▸ **TASK OBJECTIVE**
Arrange everything from the line containing "Image resolution: width=590" down to the end of the entries as a JSON list of strings, one string per line, with blank lines omitted. Leave the pictures out of the answer.

## Begin

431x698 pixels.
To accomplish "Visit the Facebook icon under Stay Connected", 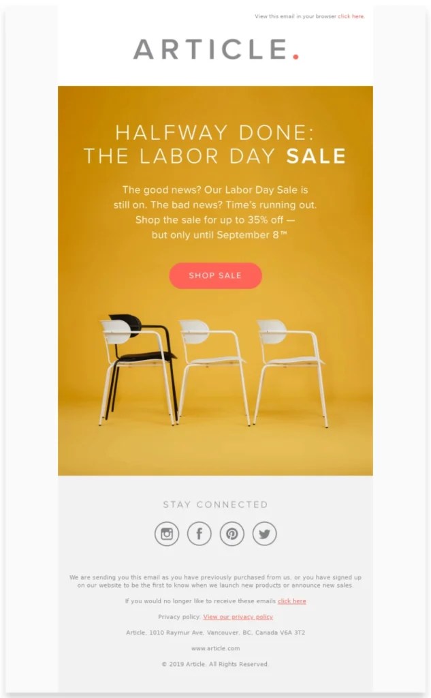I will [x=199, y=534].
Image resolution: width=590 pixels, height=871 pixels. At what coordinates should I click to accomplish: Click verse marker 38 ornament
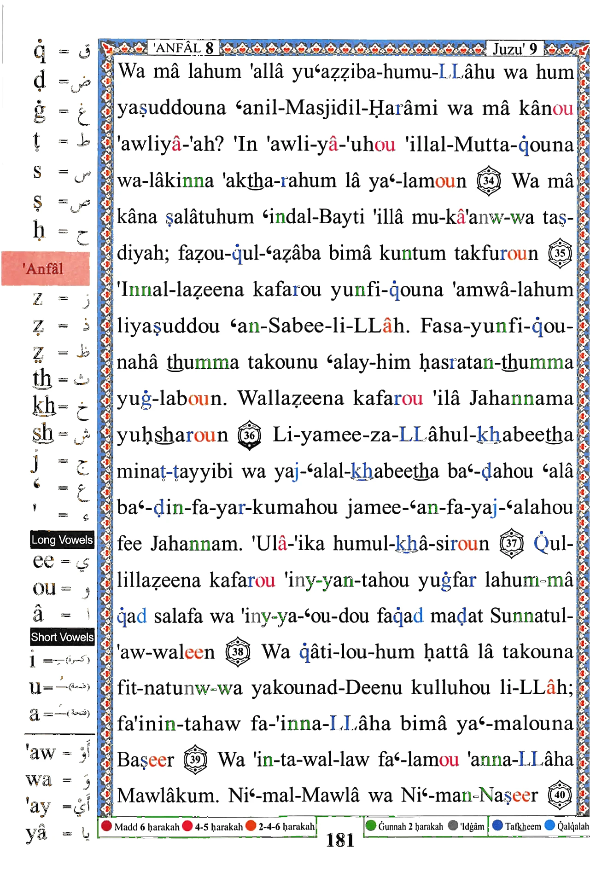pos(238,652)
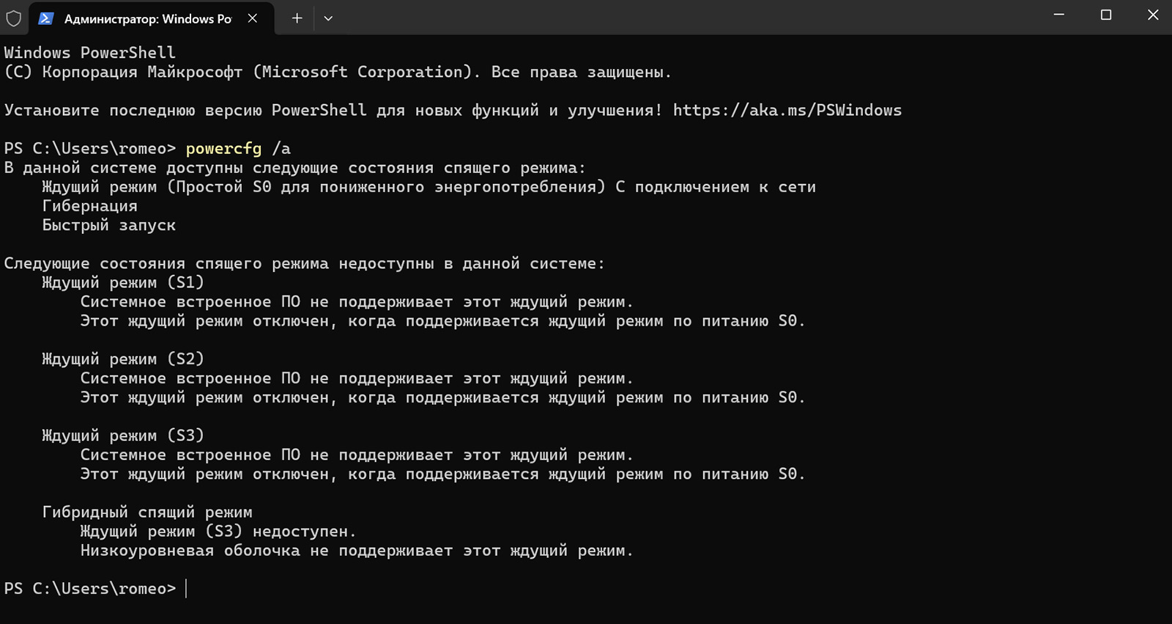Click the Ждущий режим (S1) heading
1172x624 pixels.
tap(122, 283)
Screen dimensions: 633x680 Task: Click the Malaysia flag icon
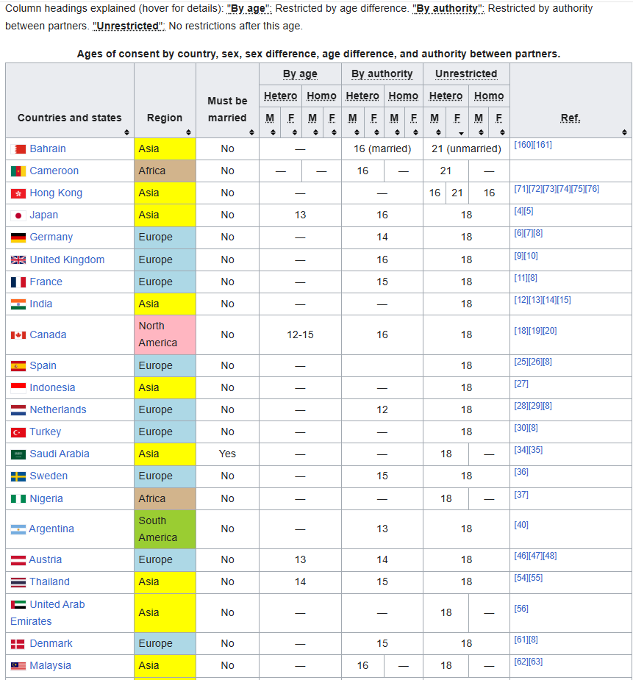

## End

▸ **SOLUTION TO THIS PROBLEM**
[
  "Image resolution: width=590 pixels, height=871 pixels. At what coordinates should I click to accomplish: Click verse marker 38 ornament",
  "pos(238,652)",
  "Click the Ждущий режим (S1) heading",
  "1172x624 pixels.",
  "tap(122, 283)",
  "Screen dimensions: 633x680 Task: Click the Malaysia flag icon"
]